In the late eighties/early nineties, when good teen fun was summed up by keg parties in the woods, bumper riding cars on icy streets, kicking out lightpoles, not walking on the sidewalk, sorting through the millions of CDs at Positively Records for the millionth time and braving Calhoun Street in Trenton to see hardcore shows at City Gardens, there was quite a literary scene albeit, mostly pronounced upon the pages of what would be known as the "Illegal Pad" circulated throughout the halls of Harry S Truman high school.

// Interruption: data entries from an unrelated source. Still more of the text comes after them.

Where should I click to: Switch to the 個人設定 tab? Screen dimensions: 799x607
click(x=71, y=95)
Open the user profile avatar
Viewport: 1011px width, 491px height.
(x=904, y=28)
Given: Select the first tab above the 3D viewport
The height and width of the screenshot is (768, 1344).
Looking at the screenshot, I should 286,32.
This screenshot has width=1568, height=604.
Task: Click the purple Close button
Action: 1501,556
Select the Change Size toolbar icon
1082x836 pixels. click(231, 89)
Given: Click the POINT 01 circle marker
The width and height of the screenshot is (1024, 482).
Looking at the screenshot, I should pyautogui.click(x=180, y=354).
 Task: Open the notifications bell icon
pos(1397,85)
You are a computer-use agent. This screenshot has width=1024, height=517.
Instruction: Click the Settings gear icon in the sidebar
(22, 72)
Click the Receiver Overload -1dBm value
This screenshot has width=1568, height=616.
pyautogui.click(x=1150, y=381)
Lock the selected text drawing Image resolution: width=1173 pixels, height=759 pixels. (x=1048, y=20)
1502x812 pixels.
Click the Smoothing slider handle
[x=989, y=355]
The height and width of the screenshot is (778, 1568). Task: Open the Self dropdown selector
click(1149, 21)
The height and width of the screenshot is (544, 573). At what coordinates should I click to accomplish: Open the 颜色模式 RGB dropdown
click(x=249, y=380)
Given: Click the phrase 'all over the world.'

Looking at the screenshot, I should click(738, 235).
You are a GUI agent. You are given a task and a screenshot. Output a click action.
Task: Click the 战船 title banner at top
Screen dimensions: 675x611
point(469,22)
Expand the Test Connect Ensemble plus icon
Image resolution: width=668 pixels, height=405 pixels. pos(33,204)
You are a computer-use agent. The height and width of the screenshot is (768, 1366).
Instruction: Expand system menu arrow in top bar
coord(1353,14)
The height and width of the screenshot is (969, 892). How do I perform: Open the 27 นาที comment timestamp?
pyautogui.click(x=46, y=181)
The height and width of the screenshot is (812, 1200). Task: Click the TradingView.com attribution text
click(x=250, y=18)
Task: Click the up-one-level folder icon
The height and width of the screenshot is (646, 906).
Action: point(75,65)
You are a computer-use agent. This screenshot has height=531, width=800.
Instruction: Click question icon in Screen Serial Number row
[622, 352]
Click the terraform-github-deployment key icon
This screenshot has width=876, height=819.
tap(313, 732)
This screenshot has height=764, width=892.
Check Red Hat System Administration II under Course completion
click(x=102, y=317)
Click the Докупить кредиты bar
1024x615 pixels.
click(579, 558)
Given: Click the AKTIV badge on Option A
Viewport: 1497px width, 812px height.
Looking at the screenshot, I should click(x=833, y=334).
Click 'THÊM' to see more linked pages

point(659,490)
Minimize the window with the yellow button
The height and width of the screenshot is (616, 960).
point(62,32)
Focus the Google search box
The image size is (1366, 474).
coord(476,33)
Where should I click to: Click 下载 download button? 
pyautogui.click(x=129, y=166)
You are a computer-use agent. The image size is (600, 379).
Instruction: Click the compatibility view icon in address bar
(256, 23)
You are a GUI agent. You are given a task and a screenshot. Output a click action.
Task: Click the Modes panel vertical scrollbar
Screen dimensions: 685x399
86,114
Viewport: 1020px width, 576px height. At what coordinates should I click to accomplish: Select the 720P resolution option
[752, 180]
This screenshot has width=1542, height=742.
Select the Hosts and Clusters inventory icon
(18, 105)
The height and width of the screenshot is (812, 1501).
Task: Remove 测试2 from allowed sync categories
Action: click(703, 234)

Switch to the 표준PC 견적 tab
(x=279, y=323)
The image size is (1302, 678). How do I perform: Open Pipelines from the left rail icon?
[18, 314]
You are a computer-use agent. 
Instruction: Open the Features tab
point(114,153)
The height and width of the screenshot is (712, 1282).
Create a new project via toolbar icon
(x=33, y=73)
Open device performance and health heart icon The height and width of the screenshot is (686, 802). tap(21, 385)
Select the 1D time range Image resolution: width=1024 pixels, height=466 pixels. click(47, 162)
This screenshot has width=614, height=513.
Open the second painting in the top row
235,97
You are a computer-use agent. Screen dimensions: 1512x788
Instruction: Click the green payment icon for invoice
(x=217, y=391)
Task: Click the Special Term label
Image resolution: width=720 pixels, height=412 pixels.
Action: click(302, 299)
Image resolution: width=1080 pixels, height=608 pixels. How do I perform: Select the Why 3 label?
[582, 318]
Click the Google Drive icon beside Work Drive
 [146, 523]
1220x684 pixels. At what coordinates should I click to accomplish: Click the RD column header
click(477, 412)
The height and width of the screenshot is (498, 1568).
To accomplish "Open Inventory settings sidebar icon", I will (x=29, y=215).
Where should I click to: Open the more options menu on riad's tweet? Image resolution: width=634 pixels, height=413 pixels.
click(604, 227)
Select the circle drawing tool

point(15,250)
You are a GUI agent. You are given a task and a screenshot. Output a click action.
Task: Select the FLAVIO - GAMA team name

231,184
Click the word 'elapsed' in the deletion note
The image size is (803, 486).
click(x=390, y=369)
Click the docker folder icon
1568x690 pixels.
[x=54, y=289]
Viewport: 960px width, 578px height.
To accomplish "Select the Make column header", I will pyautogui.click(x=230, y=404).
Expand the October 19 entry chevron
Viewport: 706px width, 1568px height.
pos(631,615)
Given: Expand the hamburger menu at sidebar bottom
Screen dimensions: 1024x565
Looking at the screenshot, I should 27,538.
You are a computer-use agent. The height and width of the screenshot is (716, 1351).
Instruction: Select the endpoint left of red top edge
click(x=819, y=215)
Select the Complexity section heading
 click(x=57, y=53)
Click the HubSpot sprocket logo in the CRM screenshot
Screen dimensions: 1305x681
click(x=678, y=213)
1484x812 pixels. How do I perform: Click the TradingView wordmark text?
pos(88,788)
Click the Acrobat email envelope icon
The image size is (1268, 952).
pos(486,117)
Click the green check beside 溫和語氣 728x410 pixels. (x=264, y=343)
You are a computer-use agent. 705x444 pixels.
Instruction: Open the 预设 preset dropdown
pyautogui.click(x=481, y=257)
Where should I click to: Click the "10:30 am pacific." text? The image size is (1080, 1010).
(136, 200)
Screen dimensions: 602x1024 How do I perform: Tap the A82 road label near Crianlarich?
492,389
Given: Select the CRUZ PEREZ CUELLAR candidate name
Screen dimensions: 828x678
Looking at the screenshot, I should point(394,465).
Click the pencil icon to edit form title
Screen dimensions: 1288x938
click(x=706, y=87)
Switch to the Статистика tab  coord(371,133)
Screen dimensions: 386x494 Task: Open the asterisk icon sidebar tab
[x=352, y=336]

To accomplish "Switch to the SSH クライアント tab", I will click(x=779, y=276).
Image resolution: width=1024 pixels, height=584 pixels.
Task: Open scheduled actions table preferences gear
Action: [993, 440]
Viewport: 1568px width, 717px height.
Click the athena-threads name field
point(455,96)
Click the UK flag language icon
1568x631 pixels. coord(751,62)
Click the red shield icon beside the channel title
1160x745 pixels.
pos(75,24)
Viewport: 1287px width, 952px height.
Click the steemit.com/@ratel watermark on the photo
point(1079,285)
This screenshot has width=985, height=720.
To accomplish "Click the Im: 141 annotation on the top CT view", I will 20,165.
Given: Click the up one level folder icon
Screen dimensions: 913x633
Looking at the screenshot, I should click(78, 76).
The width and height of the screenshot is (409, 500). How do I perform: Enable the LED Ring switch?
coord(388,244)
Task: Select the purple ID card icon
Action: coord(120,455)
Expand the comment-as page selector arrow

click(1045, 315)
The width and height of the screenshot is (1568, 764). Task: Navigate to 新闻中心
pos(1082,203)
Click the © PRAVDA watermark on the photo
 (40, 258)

While the bulk of the material contained within those yellow pages could rightfully be construed as transient non-fiction graffiti, there were a few dedicated Keepers of the Pad who took seriously the art of bastardizing proper literary form and function in the face of academia at the lunch table over a breadtangle of freshly-unfrozen pizza. Whether individually influenced by the humor of Douglas Adams and Berkeley Breathed, the social-psychology of Ian MacKaye or the ennui of Morrissey and Robert Smith, the writing was a direct result of a peer-based local culture that included a Chocolate Fire, a Guisantes and a Dudeman.
Though the Illegal Pad met its demise at the hands of a flood in a Lancaster basement, many of its works (and later influences) were rediscovered in a pile of continuous form, green-stripey dot-matrix printouts. Once the fun of pulling apart the perforated tabs subsided, the book, Preparation: [H]ead was assembled and Illegal Pad Publishing begun.